== WRITTEN INSTRUCTION ==
Report only the number of lines below that contain the string "green". Case counts.

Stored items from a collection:
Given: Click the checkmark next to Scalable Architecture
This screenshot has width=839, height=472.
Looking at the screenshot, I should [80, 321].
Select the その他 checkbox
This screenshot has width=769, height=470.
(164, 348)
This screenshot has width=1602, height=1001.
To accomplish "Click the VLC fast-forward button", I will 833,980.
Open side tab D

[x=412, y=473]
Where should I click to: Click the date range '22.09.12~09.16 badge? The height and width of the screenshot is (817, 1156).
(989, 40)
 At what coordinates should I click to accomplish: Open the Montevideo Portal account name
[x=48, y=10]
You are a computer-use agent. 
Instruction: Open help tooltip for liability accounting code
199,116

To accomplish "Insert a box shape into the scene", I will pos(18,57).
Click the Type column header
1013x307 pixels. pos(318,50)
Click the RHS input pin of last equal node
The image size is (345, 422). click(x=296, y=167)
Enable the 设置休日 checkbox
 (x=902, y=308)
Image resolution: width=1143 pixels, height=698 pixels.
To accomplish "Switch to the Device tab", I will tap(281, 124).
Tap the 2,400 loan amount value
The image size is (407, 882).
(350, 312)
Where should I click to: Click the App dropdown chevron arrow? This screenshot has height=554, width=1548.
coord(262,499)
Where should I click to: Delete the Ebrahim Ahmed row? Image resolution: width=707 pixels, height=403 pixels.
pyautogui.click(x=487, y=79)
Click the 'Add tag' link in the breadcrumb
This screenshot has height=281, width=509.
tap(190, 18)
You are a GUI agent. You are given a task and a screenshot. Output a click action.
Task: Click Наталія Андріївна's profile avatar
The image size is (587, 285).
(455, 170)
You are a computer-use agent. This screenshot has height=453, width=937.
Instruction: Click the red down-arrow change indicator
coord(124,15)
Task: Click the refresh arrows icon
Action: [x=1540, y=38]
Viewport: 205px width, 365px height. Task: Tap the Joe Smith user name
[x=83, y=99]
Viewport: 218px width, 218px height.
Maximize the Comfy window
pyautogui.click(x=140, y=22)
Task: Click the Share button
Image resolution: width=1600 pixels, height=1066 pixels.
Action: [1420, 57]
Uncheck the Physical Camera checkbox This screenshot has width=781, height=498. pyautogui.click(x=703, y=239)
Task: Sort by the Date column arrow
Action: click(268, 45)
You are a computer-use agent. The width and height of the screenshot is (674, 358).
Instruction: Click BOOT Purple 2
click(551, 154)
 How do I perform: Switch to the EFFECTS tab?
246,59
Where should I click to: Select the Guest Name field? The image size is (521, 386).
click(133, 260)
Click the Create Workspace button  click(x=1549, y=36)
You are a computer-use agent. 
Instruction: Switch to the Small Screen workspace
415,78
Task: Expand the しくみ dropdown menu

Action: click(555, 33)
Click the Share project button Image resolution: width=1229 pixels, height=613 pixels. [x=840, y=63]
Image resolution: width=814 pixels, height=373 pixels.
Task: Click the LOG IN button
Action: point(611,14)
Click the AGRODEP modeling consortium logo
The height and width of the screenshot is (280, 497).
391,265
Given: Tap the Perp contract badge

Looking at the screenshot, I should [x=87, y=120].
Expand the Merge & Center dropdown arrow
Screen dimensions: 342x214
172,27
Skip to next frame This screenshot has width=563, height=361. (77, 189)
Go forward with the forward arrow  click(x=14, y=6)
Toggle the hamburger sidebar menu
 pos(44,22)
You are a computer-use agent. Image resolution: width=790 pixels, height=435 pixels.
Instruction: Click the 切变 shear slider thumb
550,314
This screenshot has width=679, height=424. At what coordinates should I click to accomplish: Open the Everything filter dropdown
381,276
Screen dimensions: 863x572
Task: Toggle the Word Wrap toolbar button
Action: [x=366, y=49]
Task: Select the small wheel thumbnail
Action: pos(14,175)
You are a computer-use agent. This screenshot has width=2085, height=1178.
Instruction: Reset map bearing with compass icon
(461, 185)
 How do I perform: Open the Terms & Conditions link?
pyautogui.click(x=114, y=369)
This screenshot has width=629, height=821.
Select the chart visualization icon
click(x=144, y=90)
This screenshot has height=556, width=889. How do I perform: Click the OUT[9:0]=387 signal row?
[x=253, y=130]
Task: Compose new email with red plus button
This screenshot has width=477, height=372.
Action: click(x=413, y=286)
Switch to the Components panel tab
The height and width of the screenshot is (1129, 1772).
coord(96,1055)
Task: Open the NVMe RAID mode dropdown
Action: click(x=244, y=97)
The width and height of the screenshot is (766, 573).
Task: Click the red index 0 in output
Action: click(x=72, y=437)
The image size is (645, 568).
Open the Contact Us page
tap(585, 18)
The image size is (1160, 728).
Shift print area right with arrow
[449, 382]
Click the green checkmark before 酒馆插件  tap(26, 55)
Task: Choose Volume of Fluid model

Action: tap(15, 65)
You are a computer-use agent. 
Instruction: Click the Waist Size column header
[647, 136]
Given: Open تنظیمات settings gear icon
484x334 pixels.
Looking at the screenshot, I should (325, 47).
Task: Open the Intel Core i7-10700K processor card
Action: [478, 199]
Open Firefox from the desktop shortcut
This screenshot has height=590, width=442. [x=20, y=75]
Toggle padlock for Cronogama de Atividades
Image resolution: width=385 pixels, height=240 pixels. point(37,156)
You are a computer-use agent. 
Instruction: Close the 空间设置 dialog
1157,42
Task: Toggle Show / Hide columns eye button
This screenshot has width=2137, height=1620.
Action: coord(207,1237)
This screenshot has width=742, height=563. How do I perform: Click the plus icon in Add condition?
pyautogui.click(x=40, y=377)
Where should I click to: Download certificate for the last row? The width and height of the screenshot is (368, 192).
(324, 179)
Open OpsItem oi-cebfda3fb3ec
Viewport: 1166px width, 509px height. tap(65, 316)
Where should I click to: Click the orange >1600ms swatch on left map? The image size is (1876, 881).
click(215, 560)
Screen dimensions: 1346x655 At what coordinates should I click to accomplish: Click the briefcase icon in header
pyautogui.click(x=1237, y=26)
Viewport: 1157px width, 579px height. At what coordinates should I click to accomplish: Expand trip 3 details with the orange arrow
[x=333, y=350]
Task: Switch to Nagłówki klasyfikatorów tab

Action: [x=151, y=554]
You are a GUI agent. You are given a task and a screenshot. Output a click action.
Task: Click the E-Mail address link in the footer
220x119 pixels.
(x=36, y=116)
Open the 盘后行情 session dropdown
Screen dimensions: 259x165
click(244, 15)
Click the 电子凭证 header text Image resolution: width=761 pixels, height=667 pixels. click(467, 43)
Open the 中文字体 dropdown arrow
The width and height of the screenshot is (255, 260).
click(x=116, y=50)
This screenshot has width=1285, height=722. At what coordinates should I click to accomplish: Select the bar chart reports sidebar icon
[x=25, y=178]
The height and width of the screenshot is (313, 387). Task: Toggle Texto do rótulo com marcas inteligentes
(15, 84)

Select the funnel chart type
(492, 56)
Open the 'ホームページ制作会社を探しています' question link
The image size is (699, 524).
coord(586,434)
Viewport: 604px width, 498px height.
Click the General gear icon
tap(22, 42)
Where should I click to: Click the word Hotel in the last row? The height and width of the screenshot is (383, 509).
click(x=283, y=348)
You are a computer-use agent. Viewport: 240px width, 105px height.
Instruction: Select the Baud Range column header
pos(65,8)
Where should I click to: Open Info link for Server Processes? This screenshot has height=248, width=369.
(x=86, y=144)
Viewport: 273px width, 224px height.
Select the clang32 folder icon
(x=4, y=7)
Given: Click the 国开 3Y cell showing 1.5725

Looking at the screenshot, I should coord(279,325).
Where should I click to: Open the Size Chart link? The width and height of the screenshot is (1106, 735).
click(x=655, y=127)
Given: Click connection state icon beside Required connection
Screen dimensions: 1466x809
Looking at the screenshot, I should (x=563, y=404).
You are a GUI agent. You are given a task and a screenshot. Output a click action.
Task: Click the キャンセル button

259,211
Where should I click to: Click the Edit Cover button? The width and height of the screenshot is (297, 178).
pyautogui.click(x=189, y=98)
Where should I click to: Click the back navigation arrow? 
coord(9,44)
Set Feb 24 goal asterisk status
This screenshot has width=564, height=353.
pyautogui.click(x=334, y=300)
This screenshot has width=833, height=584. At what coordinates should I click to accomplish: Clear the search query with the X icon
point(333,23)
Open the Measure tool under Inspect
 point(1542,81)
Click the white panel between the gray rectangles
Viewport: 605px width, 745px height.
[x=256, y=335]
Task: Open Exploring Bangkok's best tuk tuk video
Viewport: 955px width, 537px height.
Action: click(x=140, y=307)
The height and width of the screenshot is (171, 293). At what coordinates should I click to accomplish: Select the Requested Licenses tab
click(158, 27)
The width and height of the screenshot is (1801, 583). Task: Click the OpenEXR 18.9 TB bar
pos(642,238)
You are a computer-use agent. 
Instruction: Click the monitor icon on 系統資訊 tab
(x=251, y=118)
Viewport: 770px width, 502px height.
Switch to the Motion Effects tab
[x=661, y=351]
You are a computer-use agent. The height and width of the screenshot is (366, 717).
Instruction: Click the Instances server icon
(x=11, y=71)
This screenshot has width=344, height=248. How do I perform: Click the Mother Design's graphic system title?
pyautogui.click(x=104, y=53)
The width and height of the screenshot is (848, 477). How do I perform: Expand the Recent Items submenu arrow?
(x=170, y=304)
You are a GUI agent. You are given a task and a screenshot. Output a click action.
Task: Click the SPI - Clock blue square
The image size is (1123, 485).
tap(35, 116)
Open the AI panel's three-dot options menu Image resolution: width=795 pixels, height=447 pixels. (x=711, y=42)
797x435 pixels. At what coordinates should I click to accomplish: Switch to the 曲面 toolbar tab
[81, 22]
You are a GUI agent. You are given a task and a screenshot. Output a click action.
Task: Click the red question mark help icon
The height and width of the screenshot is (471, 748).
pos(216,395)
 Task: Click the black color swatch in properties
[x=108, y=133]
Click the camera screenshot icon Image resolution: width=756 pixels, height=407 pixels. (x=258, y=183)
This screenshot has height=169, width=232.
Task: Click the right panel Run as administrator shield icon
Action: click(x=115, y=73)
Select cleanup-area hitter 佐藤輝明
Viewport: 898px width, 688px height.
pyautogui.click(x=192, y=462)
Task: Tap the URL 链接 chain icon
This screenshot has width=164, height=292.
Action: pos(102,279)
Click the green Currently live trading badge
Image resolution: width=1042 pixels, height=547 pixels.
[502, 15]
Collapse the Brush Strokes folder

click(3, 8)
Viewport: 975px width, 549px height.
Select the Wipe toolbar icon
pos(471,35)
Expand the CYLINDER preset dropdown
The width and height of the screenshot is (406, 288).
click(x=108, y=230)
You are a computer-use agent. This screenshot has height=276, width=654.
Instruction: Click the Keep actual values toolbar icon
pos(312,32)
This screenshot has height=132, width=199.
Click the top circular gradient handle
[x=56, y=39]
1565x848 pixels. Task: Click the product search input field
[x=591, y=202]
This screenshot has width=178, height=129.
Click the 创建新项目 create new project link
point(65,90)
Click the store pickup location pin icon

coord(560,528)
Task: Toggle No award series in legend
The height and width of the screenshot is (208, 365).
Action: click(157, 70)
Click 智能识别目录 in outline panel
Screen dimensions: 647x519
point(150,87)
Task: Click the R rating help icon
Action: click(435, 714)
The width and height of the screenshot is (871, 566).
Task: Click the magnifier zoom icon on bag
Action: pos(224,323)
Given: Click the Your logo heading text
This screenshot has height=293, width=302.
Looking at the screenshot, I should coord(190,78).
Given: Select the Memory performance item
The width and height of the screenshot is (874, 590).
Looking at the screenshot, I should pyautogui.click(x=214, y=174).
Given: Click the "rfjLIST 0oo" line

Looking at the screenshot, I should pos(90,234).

== SOLUTION ==
2